TASK - Pull out each line below that contains the string "Viewport", treating uppercase and lowercase as different.

INFORMATION SHOWN -
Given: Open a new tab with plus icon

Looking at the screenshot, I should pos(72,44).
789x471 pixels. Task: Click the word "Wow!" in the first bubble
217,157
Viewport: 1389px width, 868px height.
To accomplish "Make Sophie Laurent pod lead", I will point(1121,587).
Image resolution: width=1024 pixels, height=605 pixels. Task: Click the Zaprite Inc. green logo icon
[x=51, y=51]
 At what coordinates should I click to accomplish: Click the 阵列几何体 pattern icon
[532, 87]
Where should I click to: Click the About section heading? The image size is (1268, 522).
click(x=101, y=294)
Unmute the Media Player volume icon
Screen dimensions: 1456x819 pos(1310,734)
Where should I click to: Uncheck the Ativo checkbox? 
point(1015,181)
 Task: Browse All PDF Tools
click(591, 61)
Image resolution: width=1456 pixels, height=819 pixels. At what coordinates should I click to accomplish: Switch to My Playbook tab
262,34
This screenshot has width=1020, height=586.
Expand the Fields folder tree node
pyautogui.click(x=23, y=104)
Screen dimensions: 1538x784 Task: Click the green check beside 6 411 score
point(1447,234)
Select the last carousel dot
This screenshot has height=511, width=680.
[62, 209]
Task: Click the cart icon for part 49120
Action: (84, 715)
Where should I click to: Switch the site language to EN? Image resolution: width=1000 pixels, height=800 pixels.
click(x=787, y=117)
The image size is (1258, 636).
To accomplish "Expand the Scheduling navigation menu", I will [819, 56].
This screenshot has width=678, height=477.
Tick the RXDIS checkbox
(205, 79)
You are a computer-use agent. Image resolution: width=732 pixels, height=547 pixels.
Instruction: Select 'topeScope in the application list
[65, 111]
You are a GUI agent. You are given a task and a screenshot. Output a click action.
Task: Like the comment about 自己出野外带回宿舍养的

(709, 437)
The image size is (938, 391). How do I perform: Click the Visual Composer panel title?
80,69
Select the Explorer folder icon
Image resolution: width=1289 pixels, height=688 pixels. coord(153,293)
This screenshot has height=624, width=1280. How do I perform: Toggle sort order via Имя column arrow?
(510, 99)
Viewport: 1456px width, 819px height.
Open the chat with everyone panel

SOLUTION TO THE PROBLEM -
Viewport: 1389px width, 868px height.
Viewport: 1456px width, 819px height.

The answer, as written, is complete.